> _Trecho do texto_:

_ _ _ _

Espaço para os ultraprocessados
“Já ficou demonstrado que rótulos com indicações de altos teores de gordura, sal e açúcar não levam necessariamente ao abandono de tais produtos, desde que as informações sobre a procedência e os métodos de produção estejam disponíveis”, lê-se no capítulo do relatório da agência referente a primeira tendência para 2024 -“Trust the Process” (ou “Confie no Processo”).
Além dos dados cristalinos, os analistas da Mintel sugerem ainda às empresas de AUP: “Lembrem aos consumidores a alegria e conforto proporcionados por esses alimentos”. A dica comprova a força de um movimento que ganhou impulso com a pandemia do novo coronavírus e que não dá sinais de arrefecimento: o consumo indulgente.
A saudabilidade é indissociável do prazer à mesa. Com moderação, haverá sempre espaço para as comidas e bebidas supérfluas, àquelas que, de vez em quando, recorremos em busca de conforto.
Envelhecimento saudável, sem tabus
Batizada “Age Reframed” (“Idade Reformulada”, em tradução livre), a segunda tendência foca em um grupo de consumidores, geralmente, esquecida nas análises de mercado: a geração X, aquelas pessoas nascidas entre 1965 e 1980.
“Em muitos mercados do mundo, eles representam a parcela mais significativa dos gastos com alimentos e bebidas”, escrevem os analistas. “As marcas não podem ignorá-los.”
Também não devem deixá-los de lado por seu pioneirismo na discussão, sem tabus, sobre o envelhecimento saudável. E o que servimos à mesa tem um papel preponderante nesse debate.
Graças aos avanços da tecnologia alimentar e da ciência da nutrição, hoje, as comidas e bebidas ajudam a reduzir a suscetibilidade às chamadas doenças crônicas não transmissíveis, como os distúrbios cardiovasculares e o diabetes tipo2. Assim, os alimentos funcionais ganham ainda mais força.
Por fim, a última tendência para 2024 apontada pela Mintel é chamada “Eating, Optmised” (ou “Alimentação Otimizada”). Como apontam os estudiosos, a conveniência sempre pautou a indústria alimentícia, mas, com o isolamento social imposto pela pandemia, essa demanda foi potencializada.
“Uma nova era surgirá à medida em que a tecnologia simplifica o planejamento das refeições, as compras e o ato de cozinhar”, informa o relatório. “As marcas devem trabalhar com fornecedores de tecnologia para otimizar a relevância de seus produtos neste cenário digital avançado.” Entre as tecnologias mais citadas estão a inteligência artificial e a realidade aumentada.
Viva as novas experiências
Focada em sabores e cores, a Archer Daniel Midland (ADM), uma das maiores tradings agrícolas do mundo, também divulgou recentemente seu estudo de tendências para 2024. Ainda que independentes, os dois levantamentos acabam por complementar um ao outro.

_ _ _ _

Registros armazenados:

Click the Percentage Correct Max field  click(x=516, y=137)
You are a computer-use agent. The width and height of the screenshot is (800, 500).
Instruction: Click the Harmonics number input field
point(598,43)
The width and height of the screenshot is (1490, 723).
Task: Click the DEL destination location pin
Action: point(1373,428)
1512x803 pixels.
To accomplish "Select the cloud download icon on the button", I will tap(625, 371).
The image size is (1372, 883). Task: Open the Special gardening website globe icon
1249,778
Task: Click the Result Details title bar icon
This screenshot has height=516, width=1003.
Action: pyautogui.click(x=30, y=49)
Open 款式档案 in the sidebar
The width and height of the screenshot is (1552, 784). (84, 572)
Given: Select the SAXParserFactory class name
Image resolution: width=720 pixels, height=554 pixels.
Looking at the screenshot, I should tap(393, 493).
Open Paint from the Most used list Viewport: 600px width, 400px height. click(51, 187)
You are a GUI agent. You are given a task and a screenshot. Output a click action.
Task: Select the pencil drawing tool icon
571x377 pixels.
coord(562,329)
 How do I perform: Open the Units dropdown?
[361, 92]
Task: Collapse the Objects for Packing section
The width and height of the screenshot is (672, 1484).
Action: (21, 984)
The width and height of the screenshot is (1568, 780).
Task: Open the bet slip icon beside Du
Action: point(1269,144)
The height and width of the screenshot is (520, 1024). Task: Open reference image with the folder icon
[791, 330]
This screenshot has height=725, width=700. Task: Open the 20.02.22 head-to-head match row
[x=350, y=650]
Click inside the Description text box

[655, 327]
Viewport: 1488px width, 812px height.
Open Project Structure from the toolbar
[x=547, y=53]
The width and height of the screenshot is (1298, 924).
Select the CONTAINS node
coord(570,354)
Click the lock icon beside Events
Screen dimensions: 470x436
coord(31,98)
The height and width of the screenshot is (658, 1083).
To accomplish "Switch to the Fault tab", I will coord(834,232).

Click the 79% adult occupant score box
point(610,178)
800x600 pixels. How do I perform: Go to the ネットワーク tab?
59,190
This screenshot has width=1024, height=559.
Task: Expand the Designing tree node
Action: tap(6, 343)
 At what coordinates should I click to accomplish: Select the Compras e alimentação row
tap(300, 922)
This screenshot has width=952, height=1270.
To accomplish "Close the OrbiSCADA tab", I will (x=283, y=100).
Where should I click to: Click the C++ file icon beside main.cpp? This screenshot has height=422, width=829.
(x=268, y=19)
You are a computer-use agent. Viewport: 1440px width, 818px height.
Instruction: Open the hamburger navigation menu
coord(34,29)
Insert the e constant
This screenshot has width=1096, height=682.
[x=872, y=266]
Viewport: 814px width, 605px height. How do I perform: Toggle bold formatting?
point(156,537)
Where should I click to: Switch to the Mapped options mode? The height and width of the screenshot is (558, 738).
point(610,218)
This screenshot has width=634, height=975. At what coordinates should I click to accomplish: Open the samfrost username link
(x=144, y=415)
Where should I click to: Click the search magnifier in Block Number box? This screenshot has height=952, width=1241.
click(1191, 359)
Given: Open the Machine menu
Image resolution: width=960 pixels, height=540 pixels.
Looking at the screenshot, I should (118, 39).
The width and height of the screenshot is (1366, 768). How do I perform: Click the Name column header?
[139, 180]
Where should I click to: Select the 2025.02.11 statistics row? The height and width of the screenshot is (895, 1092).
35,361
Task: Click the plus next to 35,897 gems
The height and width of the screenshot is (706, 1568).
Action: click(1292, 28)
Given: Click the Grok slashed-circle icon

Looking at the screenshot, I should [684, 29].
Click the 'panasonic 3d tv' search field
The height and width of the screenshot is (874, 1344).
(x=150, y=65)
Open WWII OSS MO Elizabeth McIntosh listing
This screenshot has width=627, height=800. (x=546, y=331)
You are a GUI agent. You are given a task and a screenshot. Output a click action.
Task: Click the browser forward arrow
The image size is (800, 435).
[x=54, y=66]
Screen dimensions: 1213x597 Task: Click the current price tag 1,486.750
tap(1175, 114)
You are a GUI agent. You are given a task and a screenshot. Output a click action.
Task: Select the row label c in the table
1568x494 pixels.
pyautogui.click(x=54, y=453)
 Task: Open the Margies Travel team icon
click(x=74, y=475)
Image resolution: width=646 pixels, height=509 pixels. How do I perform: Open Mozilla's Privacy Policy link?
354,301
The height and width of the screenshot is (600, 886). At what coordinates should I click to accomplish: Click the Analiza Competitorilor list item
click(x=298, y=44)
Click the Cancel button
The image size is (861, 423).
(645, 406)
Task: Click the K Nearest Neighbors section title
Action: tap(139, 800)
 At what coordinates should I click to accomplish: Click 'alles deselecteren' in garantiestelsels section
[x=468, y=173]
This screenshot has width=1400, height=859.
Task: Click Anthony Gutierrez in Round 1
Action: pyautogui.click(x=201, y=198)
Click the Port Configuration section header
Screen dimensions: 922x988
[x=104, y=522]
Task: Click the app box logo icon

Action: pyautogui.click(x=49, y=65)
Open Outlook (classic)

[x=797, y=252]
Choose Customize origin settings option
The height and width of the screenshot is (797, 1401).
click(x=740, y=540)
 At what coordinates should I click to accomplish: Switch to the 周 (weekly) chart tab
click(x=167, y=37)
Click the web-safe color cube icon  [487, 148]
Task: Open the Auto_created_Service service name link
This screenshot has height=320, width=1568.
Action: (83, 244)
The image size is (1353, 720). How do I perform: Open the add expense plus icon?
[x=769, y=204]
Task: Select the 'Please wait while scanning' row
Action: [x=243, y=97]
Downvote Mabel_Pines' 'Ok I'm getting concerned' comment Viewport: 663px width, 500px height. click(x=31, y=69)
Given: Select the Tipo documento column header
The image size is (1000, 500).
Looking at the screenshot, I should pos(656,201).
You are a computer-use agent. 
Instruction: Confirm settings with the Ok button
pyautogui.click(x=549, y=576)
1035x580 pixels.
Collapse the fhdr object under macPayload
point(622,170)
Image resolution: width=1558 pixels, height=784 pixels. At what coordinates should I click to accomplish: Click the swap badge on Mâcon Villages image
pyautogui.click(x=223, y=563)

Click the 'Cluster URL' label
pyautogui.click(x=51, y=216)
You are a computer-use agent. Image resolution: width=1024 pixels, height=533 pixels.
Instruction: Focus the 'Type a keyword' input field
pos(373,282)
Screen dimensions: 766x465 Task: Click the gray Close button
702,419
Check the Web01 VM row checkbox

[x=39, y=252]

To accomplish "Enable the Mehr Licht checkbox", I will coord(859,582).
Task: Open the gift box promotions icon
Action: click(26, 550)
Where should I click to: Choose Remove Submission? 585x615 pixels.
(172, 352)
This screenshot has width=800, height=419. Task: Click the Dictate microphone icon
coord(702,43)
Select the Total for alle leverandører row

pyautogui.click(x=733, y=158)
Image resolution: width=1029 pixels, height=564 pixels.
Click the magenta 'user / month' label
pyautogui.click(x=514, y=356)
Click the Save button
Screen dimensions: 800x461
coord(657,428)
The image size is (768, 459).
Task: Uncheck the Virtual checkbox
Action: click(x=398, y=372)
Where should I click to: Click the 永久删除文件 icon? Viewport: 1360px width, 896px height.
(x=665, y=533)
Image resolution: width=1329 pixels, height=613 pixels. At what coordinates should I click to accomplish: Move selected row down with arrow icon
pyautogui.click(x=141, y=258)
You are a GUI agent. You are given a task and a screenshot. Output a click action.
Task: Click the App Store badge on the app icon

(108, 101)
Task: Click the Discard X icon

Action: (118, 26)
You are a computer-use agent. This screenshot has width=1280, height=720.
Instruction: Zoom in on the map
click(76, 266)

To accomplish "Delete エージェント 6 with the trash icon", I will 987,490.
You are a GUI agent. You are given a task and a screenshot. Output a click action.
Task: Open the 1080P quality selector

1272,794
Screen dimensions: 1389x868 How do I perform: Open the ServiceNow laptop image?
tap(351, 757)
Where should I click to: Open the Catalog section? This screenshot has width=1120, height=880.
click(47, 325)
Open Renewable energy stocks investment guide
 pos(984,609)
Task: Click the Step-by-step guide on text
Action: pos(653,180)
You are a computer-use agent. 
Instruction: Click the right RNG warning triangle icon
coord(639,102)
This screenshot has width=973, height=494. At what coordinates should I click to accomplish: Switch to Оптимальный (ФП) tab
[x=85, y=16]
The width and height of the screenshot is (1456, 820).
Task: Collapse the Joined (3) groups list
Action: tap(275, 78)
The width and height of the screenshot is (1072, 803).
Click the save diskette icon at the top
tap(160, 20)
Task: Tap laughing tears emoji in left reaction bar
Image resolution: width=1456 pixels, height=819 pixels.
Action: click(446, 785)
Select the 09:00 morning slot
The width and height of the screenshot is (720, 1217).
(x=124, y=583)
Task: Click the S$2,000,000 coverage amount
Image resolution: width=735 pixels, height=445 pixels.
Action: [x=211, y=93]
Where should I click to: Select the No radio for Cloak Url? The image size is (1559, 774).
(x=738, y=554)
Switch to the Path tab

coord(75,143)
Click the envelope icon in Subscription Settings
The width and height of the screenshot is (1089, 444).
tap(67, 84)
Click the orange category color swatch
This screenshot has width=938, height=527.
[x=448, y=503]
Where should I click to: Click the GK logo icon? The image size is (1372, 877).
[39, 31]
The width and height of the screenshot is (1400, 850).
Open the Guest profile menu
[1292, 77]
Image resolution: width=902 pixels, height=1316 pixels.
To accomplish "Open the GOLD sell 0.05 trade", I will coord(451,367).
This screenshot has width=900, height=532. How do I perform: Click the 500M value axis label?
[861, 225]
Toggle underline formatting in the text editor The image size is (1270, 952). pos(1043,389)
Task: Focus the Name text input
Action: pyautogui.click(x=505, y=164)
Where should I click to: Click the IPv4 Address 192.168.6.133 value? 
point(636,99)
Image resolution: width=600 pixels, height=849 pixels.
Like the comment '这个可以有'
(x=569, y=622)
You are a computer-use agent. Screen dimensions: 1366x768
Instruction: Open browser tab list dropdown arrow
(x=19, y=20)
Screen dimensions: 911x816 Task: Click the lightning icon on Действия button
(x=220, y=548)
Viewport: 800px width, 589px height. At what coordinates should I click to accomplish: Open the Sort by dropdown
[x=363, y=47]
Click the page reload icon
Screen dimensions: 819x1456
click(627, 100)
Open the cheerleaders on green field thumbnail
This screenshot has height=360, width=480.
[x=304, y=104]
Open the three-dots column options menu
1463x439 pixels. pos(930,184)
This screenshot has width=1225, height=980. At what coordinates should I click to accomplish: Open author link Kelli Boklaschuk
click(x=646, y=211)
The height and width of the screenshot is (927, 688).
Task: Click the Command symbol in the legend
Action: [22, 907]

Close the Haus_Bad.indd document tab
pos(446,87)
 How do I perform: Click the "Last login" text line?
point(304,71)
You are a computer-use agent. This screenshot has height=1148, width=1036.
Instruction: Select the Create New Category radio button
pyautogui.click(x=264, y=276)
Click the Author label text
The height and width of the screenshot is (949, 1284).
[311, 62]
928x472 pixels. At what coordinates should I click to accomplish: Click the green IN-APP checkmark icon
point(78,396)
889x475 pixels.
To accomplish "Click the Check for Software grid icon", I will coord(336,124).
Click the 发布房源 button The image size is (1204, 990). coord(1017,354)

_ _ _ _

> _Objetivo do exercício_:
No trecho sobre tendências de alimentação para 2024, qual grupo de consumidores é o foco da tendência “Age Reframed”?

> _Solução do exercício_:
A geração X, as pessoas nascidas entre 1965 e 1980.